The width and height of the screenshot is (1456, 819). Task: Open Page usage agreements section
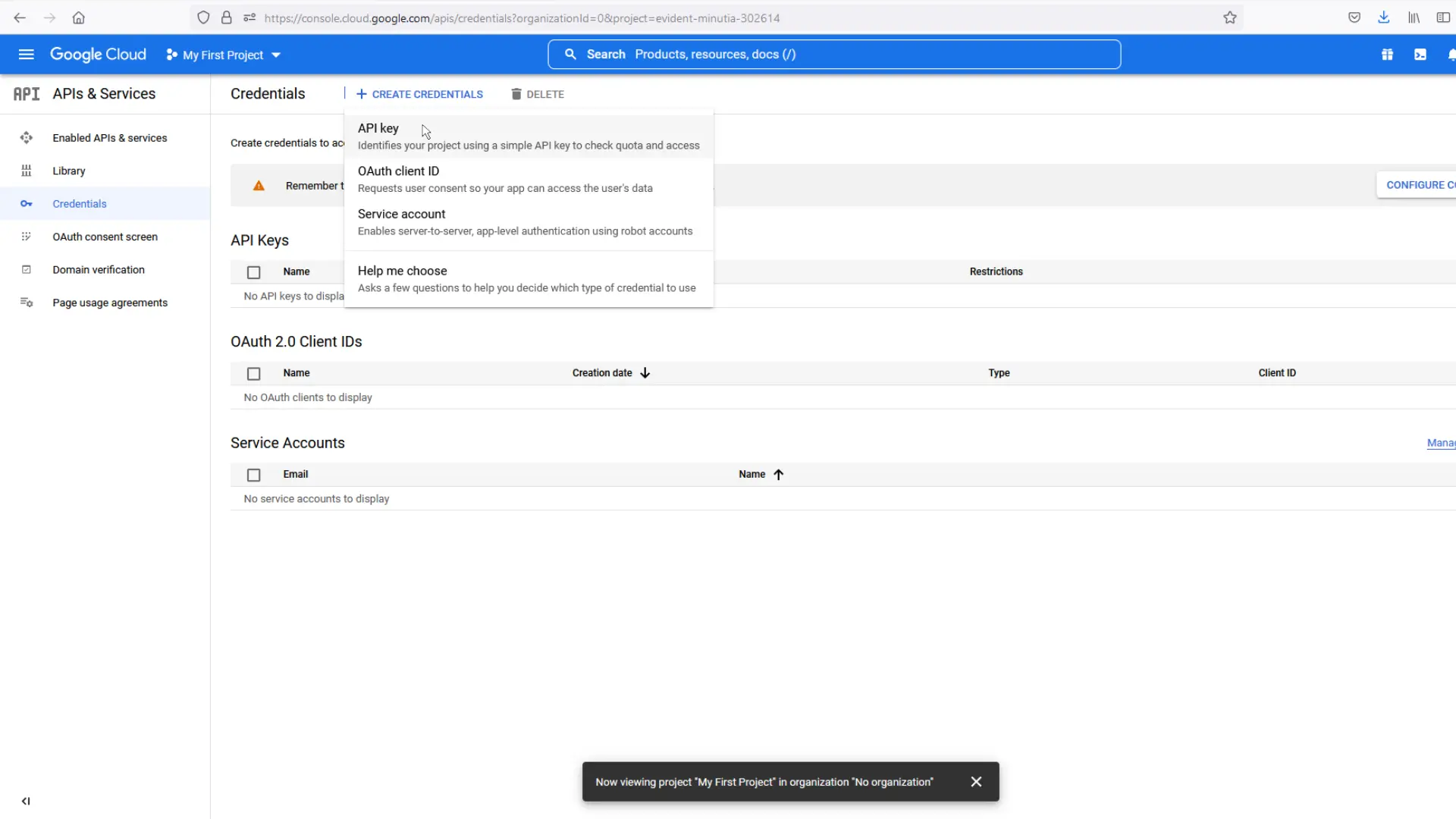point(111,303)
•••
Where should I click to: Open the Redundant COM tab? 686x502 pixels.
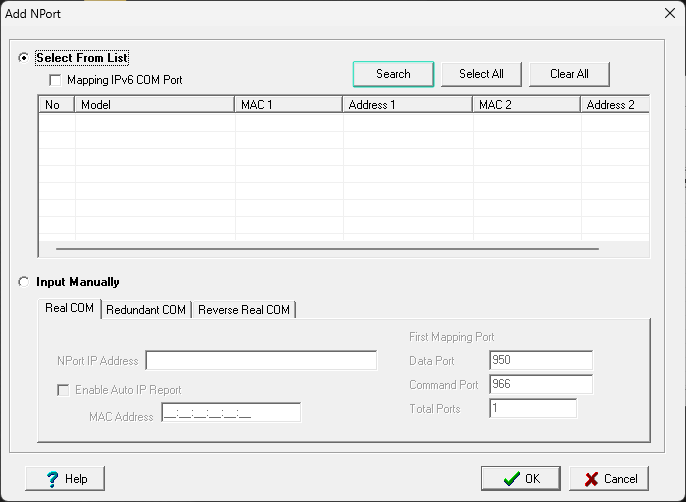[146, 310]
•••
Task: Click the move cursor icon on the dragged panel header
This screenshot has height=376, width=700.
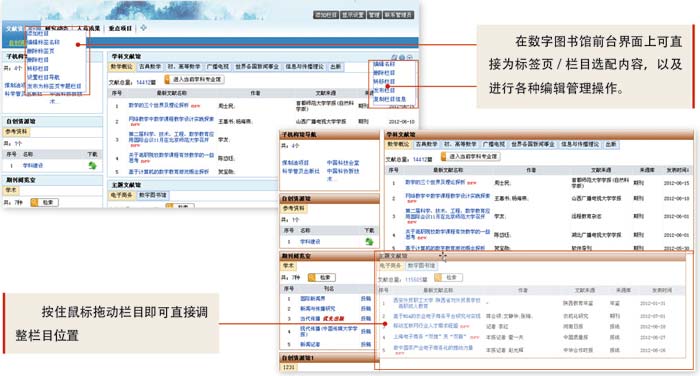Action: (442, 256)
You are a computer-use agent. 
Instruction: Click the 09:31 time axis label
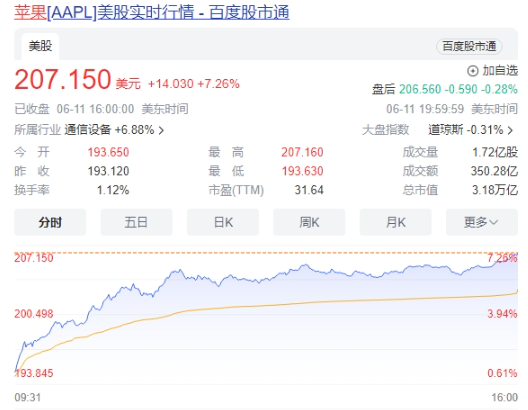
•••
* **Exercise directions**: Write out the entries from the line containing "The width and" through the line containing "point(111,303)", both included, reproducing them verbatim. Omit the pictures.

* **Final result**:
The width and height of the screenshot is (1456, 819). Task: Open Page usage agreements section
point(111,303)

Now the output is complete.